Leía de manera compulsiva los libros que yo misma elegía, pues, salvo los obligatorios impuestos por los profesores, he sido una lectora anárquica. Mi madre es muy despistada y, absorta en su trabajo, no reparaba en que yo iba rebuscando los libros nuevos que aún estaban sin tejuelo y me los llevaba a casa para leerlos antes que nadie. Luego los devolvía cuando quería, eso sí, no solía quedármelos una vez leídos, ya no me interesaban como objeto. Sólo las palabras y las ilustraciones que habían quedado en mi cerebro grabadas.

El afán por la lectura me acompañó durante toda la adolescencia y me convirtió en una persona introvertida que muchas veces renunciaba a salir a jugar a la calle para leer. Los estudios, la universidad, el doctorado, las oposiciones, toda la vida hojeando libros, “sembrando”, como decía mi abuelo, no me hicieron más lista, pero si menos ambiciosa.
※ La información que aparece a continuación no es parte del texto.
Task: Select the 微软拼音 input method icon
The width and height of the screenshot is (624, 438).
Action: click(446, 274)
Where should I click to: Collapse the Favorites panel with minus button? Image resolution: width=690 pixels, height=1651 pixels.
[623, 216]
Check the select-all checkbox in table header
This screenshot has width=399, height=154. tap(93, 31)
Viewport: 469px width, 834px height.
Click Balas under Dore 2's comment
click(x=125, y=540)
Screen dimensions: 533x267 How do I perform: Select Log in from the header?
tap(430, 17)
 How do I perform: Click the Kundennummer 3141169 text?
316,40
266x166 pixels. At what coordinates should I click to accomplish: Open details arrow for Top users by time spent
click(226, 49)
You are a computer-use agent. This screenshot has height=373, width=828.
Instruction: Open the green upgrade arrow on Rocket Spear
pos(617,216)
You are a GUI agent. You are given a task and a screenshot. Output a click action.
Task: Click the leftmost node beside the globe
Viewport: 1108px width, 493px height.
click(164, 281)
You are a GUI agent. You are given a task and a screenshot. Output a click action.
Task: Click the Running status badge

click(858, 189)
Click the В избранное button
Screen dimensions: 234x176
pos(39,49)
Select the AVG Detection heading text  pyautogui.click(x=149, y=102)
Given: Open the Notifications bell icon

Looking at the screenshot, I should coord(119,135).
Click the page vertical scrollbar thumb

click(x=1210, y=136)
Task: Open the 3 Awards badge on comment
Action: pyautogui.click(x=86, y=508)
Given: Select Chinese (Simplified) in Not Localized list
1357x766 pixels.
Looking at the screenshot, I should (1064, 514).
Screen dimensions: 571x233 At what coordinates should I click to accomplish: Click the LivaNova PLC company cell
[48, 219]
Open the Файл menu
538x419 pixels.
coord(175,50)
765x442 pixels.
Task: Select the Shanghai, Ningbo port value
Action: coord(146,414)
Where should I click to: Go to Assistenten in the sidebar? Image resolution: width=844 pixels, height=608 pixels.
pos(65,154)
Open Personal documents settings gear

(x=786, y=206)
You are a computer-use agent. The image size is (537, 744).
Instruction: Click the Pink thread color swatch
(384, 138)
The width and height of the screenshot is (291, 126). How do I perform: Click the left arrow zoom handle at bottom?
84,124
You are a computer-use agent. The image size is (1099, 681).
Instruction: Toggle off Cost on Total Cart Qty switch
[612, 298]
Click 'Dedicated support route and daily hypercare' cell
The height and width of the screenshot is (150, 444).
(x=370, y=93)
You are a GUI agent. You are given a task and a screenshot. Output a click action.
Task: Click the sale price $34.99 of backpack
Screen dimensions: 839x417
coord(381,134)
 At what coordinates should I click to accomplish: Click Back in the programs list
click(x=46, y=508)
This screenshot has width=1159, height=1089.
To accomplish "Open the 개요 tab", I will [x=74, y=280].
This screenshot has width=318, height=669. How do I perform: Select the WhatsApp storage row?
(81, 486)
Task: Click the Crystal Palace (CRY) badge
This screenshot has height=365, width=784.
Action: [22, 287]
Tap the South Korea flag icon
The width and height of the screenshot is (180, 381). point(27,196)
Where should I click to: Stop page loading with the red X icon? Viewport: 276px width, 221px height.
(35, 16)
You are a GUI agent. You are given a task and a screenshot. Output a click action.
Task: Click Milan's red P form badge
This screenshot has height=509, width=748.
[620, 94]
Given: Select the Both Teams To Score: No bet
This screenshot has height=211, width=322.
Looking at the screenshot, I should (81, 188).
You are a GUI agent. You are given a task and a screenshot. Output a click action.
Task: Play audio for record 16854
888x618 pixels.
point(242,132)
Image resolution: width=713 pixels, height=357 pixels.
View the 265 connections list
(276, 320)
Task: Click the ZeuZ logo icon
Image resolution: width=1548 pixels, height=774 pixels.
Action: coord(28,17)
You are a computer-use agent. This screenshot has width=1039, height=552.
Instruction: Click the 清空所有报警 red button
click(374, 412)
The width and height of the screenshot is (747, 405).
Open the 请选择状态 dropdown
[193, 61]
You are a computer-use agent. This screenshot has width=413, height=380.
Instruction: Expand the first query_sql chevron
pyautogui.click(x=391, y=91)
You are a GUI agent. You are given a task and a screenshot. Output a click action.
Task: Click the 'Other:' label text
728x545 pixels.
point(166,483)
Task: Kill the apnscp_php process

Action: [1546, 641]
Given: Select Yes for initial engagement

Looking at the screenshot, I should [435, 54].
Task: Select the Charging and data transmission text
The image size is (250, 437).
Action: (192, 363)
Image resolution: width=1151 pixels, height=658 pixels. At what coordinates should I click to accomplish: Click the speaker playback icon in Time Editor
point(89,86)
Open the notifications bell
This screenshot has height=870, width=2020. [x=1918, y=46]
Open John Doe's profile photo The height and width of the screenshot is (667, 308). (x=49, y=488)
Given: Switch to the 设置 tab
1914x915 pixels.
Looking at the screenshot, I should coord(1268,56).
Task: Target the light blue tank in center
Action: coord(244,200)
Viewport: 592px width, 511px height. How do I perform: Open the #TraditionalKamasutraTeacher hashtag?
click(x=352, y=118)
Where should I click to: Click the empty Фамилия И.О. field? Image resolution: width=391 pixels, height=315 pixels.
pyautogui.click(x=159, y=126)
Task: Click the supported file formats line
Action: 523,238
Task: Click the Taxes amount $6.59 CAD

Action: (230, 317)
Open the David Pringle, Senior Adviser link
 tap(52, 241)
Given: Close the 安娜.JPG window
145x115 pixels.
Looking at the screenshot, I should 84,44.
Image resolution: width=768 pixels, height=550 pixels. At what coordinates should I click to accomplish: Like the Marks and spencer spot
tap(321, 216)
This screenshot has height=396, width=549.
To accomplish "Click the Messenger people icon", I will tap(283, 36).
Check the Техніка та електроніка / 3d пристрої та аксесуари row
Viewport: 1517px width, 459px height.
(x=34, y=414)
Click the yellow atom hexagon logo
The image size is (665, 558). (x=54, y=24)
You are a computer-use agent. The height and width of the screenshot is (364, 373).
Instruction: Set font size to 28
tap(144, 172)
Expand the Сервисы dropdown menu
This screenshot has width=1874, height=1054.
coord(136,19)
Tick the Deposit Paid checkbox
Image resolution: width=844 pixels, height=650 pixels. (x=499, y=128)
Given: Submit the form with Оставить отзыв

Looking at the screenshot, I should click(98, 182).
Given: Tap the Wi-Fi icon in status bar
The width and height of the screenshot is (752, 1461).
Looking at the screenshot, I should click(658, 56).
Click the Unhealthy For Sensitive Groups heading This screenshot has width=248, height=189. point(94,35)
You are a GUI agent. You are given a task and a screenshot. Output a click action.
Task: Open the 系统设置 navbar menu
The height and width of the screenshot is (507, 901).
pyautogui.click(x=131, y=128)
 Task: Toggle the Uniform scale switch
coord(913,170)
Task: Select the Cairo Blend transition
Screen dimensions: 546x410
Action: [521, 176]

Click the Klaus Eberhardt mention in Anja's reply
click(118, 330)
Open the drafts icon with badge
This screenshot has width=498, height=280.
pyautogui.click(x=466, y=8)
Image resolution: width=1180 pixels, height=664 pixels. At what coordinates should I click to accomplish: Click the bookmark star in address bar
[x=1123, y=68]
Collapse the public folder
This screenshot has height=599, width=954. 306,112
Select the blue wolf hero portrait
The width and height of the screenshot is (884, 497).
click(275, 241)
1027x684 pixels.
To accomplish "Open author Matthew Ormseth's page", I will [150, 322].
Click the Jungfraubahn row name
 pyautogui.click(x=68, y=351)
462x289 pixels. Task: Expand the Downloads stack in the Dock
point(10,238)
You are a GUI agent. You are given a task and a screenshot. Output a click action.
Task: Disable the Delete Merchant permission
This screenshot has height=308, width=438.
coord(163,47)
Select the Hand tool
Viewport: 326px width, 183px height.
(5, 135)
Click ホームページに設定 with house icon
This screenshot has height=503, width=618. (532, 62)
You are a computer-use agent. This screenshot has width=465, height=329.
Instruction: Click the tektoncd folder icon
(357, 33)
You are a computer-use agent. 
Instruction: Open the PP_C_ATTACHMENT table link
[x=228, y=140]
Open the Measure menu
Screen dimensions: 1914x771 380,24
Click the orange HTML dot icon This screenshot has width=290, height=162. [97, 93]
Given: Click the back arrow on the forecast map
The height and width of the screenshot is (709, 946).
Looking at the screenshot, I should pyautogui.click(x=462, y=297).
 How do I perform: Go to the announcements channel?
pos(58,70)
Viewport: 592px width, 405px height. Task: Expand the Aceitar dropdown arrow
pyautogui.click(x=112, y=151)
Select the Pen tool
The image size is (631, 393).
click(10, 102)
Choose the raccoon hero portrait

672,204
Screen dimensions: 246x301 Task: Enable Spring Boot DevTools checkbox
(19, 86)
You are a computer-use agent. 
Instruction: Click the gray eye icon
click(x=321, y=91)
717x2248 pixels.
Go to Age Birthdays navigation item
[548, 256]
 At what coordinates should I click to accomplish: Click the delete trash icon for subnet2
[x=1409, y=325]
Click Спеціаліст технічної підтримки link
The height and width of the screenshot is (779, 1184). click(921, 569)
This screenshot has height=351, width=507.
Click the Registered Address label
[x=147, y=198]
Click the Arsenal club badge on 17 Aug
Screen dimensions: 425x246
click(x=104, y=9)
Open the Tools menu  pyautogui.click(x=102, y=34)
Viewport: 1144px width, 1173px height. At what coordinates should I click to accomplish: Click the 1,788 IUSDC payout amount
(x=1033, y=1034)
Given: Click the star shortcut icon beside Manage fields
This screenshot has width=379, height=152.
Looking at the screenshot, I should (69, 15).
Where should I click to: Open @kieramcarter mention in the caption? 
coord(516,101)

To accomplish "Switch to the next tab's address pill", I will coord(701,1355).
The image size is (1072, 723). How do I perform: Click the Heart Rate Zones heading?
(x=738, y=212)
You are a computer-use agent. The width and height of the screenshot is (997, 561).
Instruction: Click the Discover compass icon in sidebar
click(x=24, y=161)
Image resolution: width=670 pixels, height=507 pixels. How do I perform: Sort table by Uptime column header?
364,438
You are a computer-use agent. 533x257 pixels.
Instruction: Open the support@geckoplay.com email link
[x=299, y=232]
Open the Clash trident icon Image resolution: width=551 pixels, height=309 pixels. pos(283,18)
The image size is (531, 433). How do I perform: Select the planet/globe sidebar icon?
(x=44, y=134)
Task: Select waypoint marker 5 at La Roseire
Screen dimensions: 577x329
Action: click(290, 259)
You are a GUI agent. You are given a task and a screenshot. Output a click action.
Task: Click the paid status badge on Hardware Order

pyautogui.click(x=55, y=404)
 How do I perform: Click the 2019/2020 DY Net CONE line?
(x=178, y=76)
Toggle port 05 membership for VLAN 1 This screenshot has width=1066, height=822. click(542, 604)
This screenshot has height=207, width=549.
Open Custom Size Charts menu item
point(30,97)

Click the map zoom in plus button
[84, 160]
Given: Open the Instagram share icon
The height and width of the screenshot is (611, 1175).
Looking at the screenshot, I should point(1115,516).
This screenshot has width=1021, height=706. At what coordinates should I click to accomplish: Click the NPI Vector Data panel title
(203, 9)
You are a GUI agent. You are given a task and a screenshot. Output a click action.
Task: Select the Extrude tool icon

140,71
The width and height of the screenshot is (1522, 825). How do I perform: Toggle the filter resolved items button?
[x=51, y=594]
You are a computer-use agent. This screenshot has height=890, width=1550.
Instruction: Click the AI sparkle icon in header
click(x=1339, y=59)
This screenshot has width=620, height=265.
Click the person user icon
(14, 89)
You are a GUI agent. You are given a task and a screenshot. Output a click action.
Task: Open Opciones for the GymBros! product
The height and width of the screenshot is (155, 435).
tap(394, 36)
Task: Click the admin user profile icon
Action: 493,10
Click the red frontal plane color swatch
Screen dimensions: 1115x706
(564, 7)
            Leer es ver la realidad en su conjunto, de manera clara y precisa, la trivialidad de los quebraderos de cabeza y la repetición constante de las pasiones y deseos humanos. Las situaciones dramáticas se agotan rápidamente, hay sólo tres, que diría el maestro García Márquez en su libro “Cómo se cuenta un cuento”: la vida, el amor y la muerte.

Ahora que me acuerdo sí que me llevé algunos libros de casa de mis padres. Una segunda edición de bolsillo de “Cien años de soledad” que leí por vez primera a los quince años y que he releído muchas veces en el transcurso de mi vida porque siempre he hallado consuelo en los brazos de Úrsula Iguarán. También conservo “las memorias de Adriano” y “Momo”, aunque no las he vuelto a leer, y “mi familia y otros animales”, probablemente el libro con el que más me he reído.

Al fin sigo leyendo, y encontrando libros como tesoros cuando voy cada semana a la biblioteca de mi barrio, y me sigo asombrando de las palabras, y aún no se me ha trastornado el juicio como a Don Quijote. Se puede ser todo lo loco que se quiera con tal de reconocerlo, que diría en su elogio la Locura de Erasmo.